Your answer must be the records below, printed exactly.

Stored data
=== Begin Enclosure ===
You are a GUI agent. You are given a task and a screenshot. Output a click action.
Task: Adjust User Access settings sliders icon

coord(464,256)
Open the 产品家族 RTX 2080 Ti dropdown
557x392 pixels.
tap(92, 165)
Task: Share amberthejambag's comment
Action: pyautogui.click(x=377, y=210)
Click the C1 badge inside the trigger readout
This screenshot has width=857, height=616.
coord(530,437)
=== End Enclosure ===
> [Response area]:
You are a GUI agent. You are given a task and a screenshot. Output a click action.
Task: Adjust User Access settings sliders icon

coord(464,256)
Open the 产品家族 RTX 2080 Ti dropdown
557x392 pixels.
tap(92, 165)
Task: Share amberthejambag's comment
Action: pyautogui.click(x=377, y=210)
Click the C1 badge inside the trigger readout
This screenshot has width=857, height=616.
coord(530,437)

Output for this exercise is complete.